Opened 9 years ago

Closed 9 years ago

#687 closed help (fixed)

lib-4205 : UNRECOVERABLE library error The program was unable to request more memory space.

Reported by: swr07dmm Owned by: um_support
Component: UM Model Keywords: HECToR
Cc: Platform:
UM Version: 6.6.3

Description

Hi, I am getting this error when reconfiguring - the job ID is xgklb and its a copy of the job id xgkla with a few modifications. Where xgkla works fine. Do you know what might be wrong?

Change History (8)

comment:1 Changed 9 years ago by ros

  • Keywords HECToR added
  • UM Version changed from <select version> to 6.6.3

Hi Dann,

Can you change the permissions on your HECToR /home and /work directories so that we can see them please?

chmod -R g+rx /home/n02/n02/dmitch

and similarly for /work

Regards,
Ros.

comment:2 Changed 9 years ago by swr07dmm

Hi Ros, I've changed the permissions now.

thanks,
Dann

comment:3 follow-up: Changed 9 years ago by grenville

Dann

One way to increase the memory available to the program is to run the reconfiguration on say 12 cores/node rather than the default of 24. So try setting Sub-Model Independent→Job submission, reso..→Use non-default number of cores per node to 12. I'd strongly advise you to run this as a reconfiguration-only job until you have a valid start file. Running with 12 cores/node is 2x as expensive as running with 24 cores/node, but shouldn't be a problem for the reconfiguration.

Grenville

comment:4 in reply to: ↑ 3 Changed 9 years ago by swr07dmm

Replying to grenville: Hi Grenville, I've tried that but with no luck, I still seem to get the same error message.

thanks,
Dann

Dann

One way to increase the memory available to the program is to run the reconfiguration on say 12 cores/node rather than the default of 24. So try setting Sub-Model Independent→Job submission, reso..→Use non-default number of cores per node to 12. I'd strongly advise you to run this as a reconfiguration-only job until you have a valid start file. Running with 12 cores/node is 2x as expensive as running with 24 cores/node, but shouldn't be a problem for the reconfiguration.

Grenville

comment:5 Changed 9 years ago by grenville

Dann

The problem is that the start files for xgklb have the wrong endianess. You can see this is the case by using xconv and looking in the lower left panel

file /work/n02/n02/dmitch/RESTART/xfwnla.da83c10 is a 64 bit ieee um file

and

file /work/n02/n02/hum/hg6.6.3/HG2CCL60_ancils/akgiea.dai5c10 is a byte swapped 64 bit ieee um file

You can use /work/n02/n02/hum/vn6.1/utils/bigend-1.1/bigend to swap the endianess

/work/n02/n02/hum/vn6.1/utils/bigend-1.1/bigend: usage: -3264 file1 file2

Grenville

comment:6 Changed 9 years ago by swr07dmm

Hi Grenville,

the problem is that the ocean restart dump can't be byteswapped. I'm not sure why this is but if you xconv the original (i.e. xconv /work/n02/n02/dmitch/RESTART/xfwnlo.da83c10) it says there are errors reading extra data. When I have run this job on monsoon that has not been a problem though. If I then byteswap this file (i.e. xconv /work/n02/n02/dmitch/RESTART/xfwnlo.da83c10bs) then xconv can't even open it.

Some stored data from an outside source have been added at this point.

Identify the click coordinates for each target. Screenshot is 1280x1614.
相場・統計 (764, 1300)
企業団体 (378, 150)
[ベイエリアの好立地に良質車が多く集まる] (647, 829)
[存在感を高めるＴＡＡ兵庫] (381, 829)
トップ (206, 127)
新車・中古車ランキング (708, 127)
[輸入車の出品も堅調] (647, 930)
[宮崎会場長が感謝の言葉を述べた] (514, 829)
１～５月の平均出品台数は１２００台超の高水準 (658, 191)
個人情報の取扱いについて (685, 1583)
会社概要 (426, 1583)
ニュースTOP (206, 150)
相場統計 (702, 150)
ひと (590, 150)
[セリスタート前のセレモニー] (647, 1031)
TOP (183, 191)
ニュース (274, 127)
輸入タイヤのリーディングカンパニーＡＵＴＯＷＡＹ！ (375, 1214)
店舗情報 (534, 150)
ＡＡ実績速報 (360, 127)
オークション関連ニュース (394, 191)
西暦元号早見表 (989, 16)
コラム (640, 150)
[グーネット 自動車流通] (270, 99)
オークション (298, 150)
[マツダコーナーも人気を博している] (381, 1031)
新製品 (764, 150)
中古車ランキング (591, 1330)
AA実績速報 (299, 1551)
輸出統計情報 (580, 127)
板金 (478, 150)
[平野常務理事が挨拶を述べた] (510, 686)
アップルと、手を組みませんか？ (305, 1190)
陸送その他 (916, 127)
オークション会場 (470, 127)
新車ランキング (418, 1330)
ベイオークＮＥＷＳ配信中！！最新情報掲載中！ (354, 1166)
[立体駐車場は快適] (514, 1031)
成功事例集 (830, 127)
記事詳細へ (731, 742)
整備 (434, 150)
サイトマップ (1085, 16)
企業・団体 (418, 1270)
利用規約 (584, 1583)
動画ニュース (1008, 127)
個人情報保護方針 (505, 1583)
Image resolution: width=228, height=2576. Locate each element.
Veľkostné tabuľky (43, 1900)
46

I've also tried creating the .astart and .ostart files on monsoon then just skipping the reconfiguration step on hector, but that doesn't seem to work either.

many thanks,
Dann

comment:7 Changed 9 years ago by grenville

Dann

xconv has problems with ocean files sometimes. Please type

export MALLOC_CHECK_=0

just before running it on an ocean dump.

I'm not sure what you mean when you say the file can't be byteswapped. Did the byteswap program fail?

Grenville

comment:8 Changed 9 years ago by grenville

  • Resolution set to fixed
  • Status changed from new to closed
Note: See TracTickets for help on using tickets.